Melih Aşık

Melih Aşık

m.asik@milliyet.com.tr

Tüm Yazıları

Çok futbolcu geldi geçti bu alemden, hiçbirisi onun kadar sevilmedi. İnönü Stadı’nda bir Norveç milli maçı anımsıyorum. O yıl Palermo’ya transfer olmuş, İtalya’dan milli maç için gelmişti. Bütün stadyum o sahaya çıkarken “Metin, Metin” diye inledi. Fenerlisi, Beşiktaşlısı çok çekmişti ondan. Bütün kalecilerin kâbusuydu. Ama rakipleri tarafından da sevildi. Güzel adamdı. Alabildiğine efendiydi. Eşsiz bir stili ve mucizevi bir gol atma yeteneği vardı. Sağ, sol, kafa bütün uzuvlarını neredeyse aynı ustalıkta kullanırdı. Her hareketi estetikti. Kafaya herkesten fazla yükselir, topla en uç noktada buluşur, bir an havada durur, kafayı vururdu. Üstelik sapına kadar ahlaklı bir sporcuydu. Ne hakemi aldattığını gördük, ne rakibine kasten faul yaptığını, ne bir kötü söz söylediğini. Tekme yemekten tahammülünün tükendiği birkaç vaka hariç...

Haberin Devamı

***

Yıllar geçti... Bir gün Güneş gazetesinin kadrosuna spor yazarı olarak dahil oldu. Bir biçimde tanıştık. Kaynaştık. Gazetenin kuruluş yıldönümü için İstanbul’da bir kokteyl verildi. Kokteyl Ankara’da da tekrarlanacaktı. Bir gece yataklı trende restoran vagon kiralandı. Bütün yazar ve yazı kadrosu aynı trenle Ankara’ya hareket ettik. Gece yarısına kadar sohbetler edildi. Necmi Tanyolaç, Çetin Altan, Metin, ben aynı masaya oturmuştuk. Metin, yazar abilerine karşı her zaman saygılıydı. Siyasette iddialı konuşmalar yapmazdı. Ancak gecenin sonuna doğru Çetin Altan’a ağır eleştiriler yöneltti:

- Ağabey bizi sosyalist yaptın sen çektin gittin, dedi...

Çetin Altan üzüldü:

- Sen şimdi beni top gibi görüyorsun, demişti...

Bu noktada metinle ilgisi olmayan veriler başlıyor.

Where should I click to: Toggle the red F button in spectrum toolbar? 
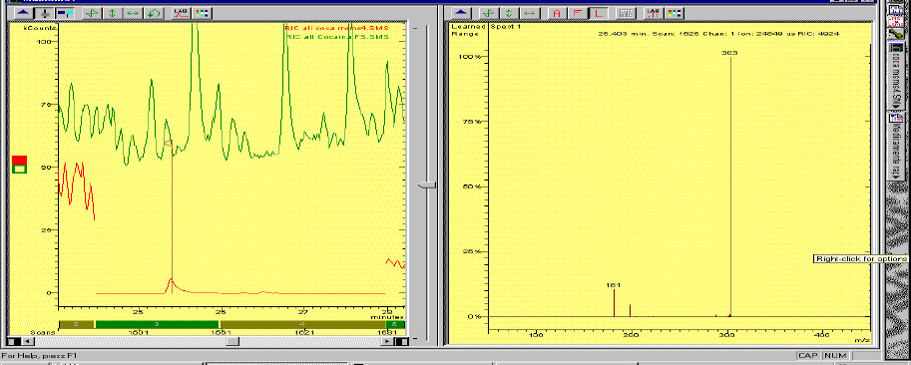pos(577,12)
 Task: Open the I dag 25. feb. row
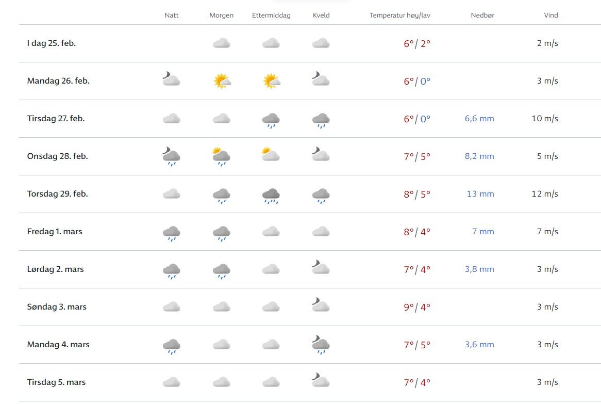coord(52,43)
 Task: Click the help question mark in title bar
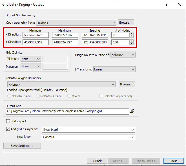(x=167, y=5)
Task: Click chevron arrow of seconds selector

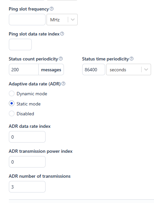Action: (146, 70)
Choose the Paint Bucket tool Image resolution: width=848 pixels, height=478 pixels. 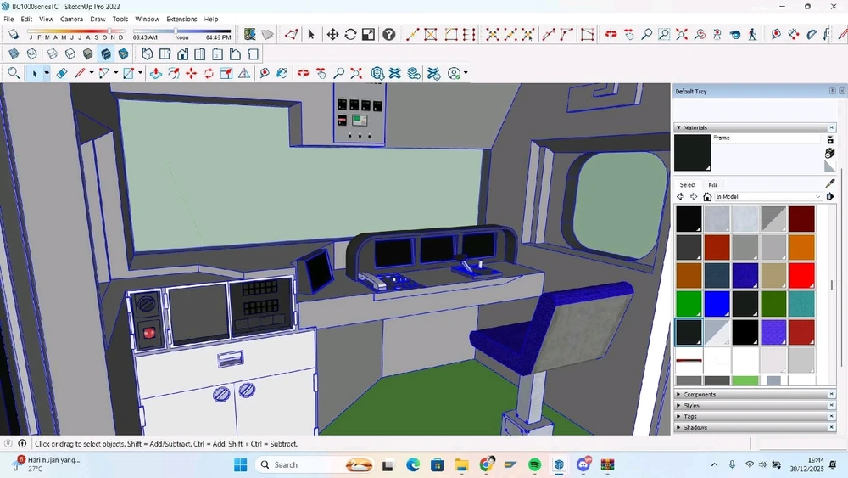click(282, 74)
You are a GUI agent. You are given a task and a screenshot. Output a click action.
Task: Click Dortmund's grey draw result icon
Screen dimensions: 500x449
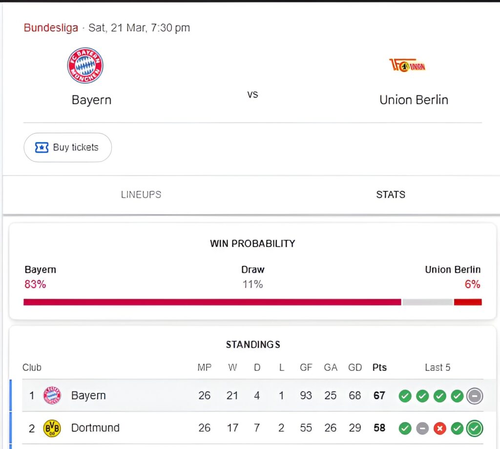[422, 428]
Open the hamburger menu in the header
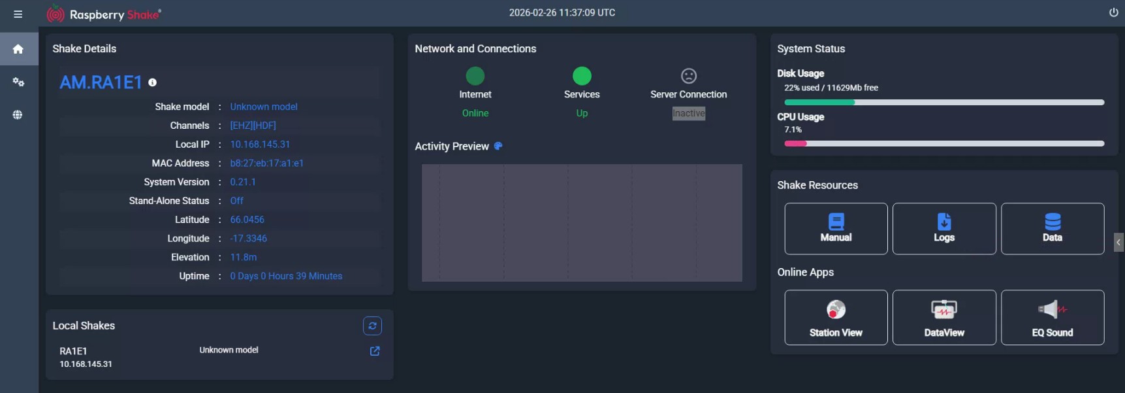The image size is (1125, 393). coord(18,14)
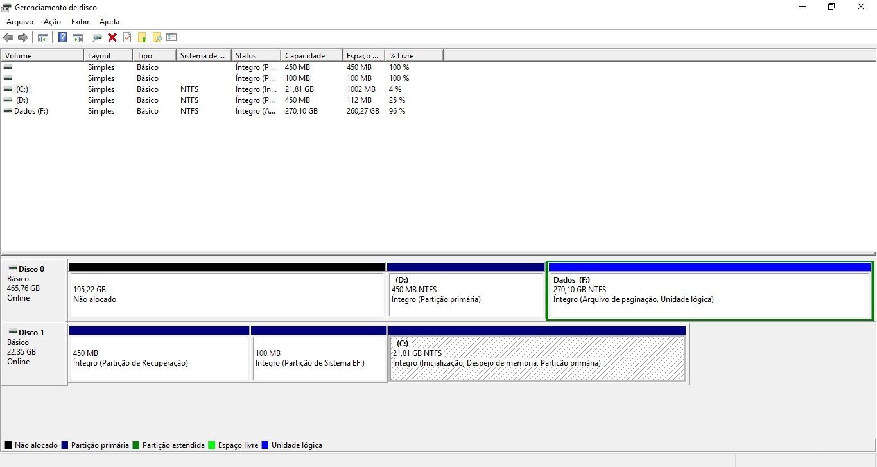Select the 195,22 GB unallocated partition block

pyautogui.click(x=227, y=294)
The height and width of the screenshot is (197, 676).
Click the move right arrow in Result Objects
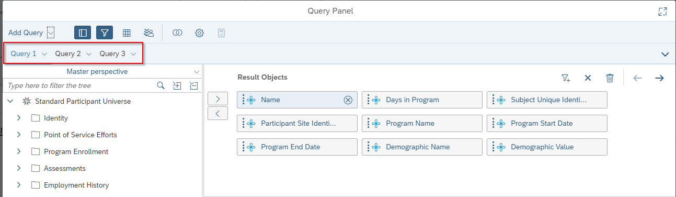click(x=659, y=78)
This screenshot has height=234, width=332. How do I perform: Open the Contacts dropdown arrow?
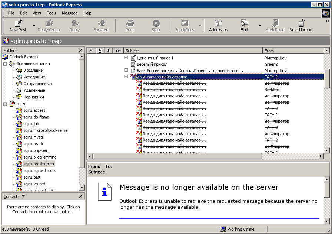[x=23, y=196]
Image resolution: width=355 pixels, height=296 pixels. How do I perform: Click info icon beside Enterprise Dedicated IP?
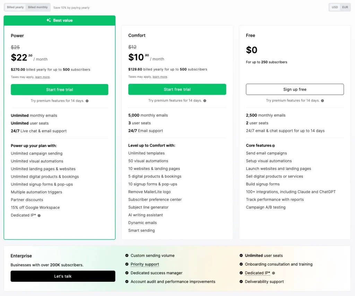click(274, 273)
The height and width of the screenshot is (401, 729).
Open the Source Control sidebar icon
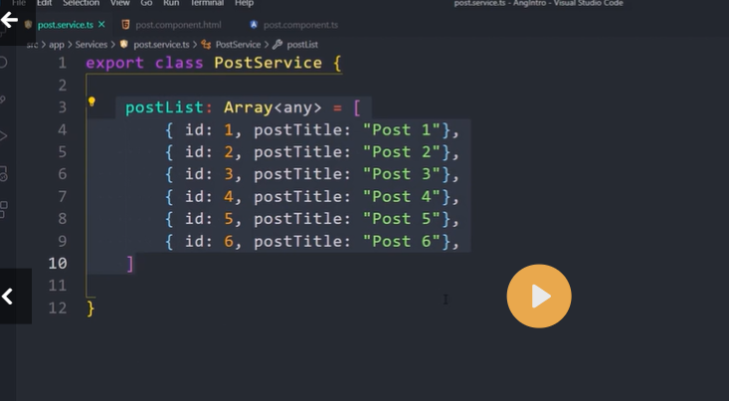[x=4, y=100]
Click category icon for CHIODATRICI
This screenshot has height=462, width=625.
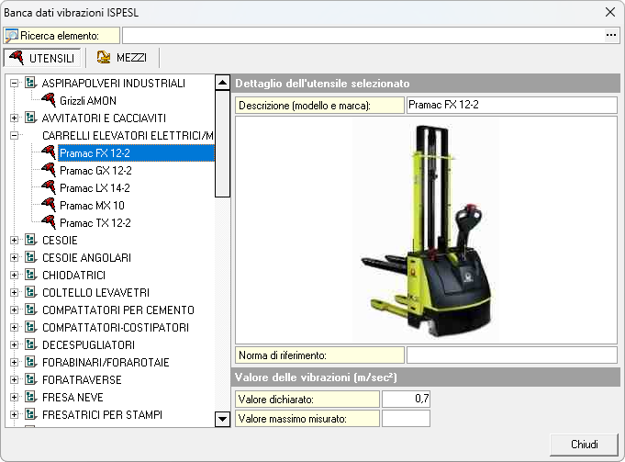click(x=30, y=276)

O gece herkes yattı, biz vagonda koridora geçtik... Tabii yine futbol sohbeti başladı.

- Baba hani şu Beykoz’a attığın kafa golü vardı...

- Baba hani şu ağları delen golün vardı Özcan’a...

Ben golleri nasıl attığını anlatıyorum, o gülümsüyor:

- Aslında ben attığım golleri pek hatırlamam, derdi, siz dışardan beni seyrediyordunuz ama ben o sırada kendimi seyretmiyordum ki...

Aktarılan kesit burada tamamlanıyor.